DOJ: Futures Structure 'Anti-competitive'
CME, Nymex say vertical clearing key to global competitiveness
February 11, 2008
The U.S. Department of Justice (DOJ) last week called the vertical structure of U.S. futures exchanges anti-competitive and costly for investors. Though the statement is unlikely to result in imminent regulatory changes, it highlights the growing concerns that have prompted global banks to launch competing execution venues.
The DOJ's letter, issued on Feb. 6, was a response to the Treasury Department's request for comments, filed in October, on how best to bolster U.S. competitiveness in the capital markets. The 22-page letter cites the DOJ's experience investigating anti-competitive behavior across the U.S. financial markets and concludes that "current rules and policies related to clearing futures contracts may be unnecessarily inhibiting competition among futures exchanges in the development and trading of financial futures contracts, to the detriment of the economy and consumers."
The biggest U.S. futures market operator is CME Group, consisting of the Chicago Mercantile Exchange and Chicago Board of Trade (CBOT), which merged on Dec. 7. The group announced last month that it was in talks to buy the New York Mercantile Exchange (Nymex) for $11 billion in cash and stock. Each of those exchanges has cleared its own listed products--a vertical business structure, unlike the equity and options markets, and one that critics have long said inhibits competition and inflates fees.
The DOJ letter contains those criticisms and recommends that Treasury "undertake a careful and objective review of exchange-controlled clearing of financial futures, the regulatory structure that underlies it, and its alternatives."
Interpreting that language as a threat to CME's healthy profits, investors unloaded the exchange's stock, slashing its price 17.5 percent on Feb. 6, to $485.35 per share from $588.80. The price recovered somewhat the following day, closing at $528.01.
Richard Repetto, an analyst at Sandler O'Neill & Partners, called the letter a "non-event," adding, "No one is going to act on this DOJ letter."
Repetto said the agency may be laying the foundation for an antitrust action, in the event CME agrees to acquire Nymex. The DOJ letter is a "direct contradiction," he said, to one it issued in June supporting CME's purchase of CBOT. In that letter, the DOJ claims that neither "the transaction or the clearing agreement is likely to reduce competition substantially"; product innovation stems less from competition between the exchanges than "winning business from" the over-the-counter market; and consolidating their clearinghouses would not stop new entrants.
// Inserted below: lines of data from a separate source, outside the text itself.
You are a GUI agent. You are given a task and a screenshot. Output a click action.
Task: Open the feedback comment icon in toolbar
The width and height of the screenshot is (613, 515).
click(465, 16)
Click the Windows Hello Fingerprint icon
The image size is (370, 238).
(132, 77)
Still, the agency's new statement has met with some fanfare. "The DOJ's recommendation is an amazingly intelligent analysis," said a market participant who asked that his name not be disclosed. "It's extremely courageous politically because the exchanges are one of the strongest political lobbies in the U.S."
Exchanges React
In a statement issued by CME Group on Feb. 6, the company said it "welcomes the opportunity to participate in industry discussions concerning market structure and the organization of clearing and settlement services."
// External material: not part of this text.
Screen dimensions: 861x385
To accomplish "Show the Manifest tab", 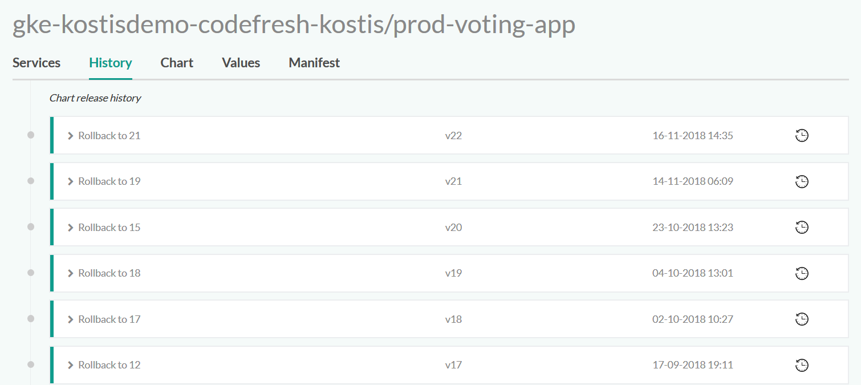I will coord(314,63).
Calling vertical clearing the "industry standard," CME noted that, "unlike domestic stock and options exchanges, domestic futures exchanges compete directly with non-U.S. futures exchanges, where 70 percent of all futures and options contracts traded globally are cleared on or through exchange-owned or -controlled clearing facilities. Any failure to recognize that fact would create an un-level playing field for U.S. futures exchanges at a time when U.S. futures exchanges are the strongest example of how to maintain our overall competitiveness in global financial markets--a key area of concern in recent times."